> [What is expected] Examine the entries and show every line in which the word "will" is found.

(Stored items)
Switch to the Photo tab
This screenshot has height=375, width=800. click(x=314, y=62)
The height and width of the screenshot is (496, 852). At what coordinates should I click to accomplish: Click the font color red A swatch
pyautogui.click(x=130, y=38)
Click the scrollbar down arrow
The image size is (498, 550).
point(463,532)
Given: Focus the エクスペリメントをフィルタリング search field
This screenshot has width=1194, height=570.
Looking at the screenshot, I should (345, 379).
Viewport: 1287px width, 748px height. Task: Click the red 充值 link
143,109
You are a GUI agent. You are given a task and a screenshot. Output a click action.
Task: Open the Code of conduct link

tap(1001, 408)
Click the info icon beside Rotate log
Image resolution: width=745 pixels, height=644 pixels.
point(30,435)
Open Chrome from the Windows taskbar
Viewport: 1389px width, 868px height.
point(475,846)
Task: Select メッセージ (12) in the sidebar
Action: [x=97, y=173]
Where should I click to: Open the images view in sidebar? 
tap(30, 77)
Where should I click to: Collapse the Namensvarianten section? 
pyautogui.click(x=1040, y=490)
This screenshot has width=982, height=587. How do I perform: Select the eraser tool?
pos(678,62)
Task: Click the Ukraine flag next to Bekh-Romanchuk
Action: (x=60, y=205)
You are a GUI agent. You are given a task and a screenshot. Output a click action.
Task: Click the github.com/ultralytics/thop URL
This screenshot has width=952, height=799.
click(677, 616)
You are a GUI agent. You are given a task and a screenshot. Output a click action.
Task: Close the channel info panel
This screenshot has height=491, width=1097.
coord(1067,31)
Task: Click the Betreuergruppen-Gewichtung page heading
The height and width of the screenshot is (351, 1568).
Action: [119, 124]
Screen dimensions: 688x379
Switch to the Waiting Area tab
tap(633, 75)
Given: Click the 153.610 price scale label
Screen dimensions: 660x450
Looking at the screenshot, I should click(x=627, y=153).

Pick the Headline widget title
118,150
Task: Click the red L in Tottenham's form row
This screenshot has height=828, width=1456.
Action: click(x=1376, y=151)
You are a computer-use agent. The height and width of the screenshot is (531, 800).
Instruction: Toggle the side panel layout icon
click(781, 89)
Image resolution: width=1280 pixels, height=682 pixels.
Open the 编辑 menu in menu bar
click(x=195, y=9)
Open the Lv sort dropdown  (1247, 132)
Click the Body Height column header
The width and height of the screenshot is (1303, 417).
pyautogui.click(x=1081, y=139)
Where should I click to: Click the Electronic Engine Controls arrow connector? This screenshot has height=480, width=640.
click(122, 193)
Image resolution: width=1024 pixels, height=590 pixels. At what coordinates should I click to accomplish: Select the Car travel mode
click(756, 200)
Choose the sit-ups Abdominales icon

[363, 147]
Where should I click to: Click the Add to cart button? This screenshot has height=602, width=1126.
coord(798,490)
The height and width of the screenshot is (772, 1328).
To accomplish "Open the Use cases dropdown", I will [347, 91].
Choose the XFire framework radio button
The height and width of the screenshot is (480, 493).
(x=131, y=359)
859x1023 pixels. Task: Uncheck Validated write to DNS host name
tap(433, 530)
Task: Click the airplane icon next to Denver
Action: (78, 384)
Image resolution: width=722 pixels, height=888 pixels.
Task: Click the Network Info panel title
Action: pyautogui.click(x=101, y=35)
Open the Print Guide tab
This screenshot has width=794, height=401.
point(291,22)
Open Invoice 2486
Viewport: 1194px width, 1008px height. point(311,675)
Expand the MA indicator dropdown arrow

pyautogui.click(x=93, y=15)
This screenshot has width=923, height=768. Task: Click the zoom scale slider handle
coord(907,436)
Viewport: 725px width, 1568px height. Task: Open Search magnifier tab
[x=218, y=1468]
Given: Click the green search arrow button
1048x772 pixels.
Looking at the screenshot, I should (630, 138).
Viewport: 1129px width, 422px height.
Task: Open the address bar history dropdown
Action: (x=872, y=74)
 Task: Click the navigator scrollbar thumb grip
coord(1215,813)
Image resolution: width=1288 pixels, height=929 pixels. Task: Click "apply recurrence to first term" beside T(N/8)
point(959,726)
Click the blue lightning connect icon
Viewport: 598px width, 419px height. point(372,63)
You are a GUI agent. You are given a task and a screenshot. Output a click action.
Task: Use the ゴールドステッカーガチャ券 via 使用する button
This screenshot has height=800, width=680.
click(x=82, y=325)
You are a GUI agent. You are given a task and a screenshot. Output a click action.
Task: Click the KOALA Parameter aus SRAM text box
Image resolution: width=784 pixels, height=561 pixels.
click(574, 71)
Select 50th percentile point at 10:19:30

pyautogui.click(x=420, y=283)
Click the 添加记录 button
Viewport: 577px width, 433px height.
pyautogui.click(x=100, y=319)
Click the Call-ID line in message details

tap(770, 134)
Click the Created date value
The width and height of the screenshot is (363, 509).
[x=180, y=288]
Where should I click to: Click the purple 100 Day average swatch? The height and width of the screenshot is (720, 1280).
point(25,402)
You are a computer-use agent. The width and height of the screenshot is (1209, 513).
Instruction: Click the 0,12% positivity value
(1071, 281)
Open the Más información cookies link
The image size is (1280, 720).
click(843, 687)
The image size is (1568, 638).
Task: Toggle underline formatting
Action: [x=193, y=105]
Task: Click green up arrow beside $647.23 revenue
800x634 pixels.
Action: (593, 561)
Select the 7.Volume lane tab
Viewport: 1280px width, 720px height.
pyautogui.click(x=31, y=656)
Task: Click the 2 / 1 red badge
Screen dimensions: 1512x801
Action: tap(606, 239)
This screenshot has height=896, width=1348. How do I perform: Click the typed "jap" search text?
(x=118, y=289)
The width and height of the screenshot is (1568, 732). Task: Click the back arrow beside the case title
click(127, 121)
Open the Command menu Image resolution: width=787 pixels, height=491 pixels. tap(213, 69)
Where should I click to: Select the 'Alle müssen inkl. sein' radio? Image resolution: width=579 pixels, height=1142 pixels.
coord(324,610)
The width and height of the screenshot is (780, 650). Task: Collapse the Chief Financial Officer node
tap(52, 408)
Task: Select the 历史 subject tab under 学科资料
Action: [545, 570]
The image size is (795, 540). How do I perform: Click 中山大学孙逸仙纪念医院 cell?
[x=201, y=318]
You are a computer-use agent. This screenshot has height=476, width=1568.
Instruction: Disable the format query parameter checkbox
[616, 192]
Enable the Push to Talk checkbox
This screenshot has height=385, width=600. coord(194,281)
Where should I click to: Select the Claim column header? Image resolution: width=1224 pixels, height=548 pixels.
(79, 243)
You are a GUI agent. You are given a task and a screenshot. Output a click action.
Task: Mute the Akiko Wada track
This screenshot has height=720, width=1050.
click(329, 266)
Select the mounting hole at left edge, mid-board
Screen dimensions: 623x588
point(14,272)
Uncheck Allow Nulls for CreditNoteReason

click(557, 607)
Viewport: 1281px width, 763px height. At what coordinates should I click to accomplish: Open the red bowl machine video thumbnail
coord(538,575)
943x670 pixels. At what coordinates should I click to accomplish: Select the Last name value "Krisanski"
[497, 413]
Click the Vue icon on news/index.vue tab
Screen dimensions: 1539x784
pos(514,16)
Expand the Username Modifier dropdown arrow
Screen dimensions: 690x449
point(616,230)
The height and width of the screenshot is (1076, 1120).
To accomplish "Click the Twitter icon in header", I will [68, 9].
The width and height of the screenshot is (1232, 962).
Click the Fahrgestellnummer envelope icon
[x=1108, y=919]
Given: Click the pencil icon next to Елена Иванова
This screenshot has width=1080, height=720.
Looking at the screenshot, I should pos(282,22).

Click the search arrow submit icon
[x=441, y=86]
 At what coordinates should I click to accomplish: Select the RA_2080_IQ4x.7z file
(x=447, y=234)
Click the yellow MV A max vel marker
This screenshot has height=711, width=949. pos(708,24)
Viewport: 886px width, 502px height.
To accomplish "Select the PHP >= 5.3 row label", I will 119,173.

> [Answer for the task]
To accomplish "Open the Use cases dropdown", I will [347, 91].
To accomplish "Click the Twitter icon in header", I will [68, 9].
To accomplish "Select the PHP >= 5.3 row label", I will 119,173.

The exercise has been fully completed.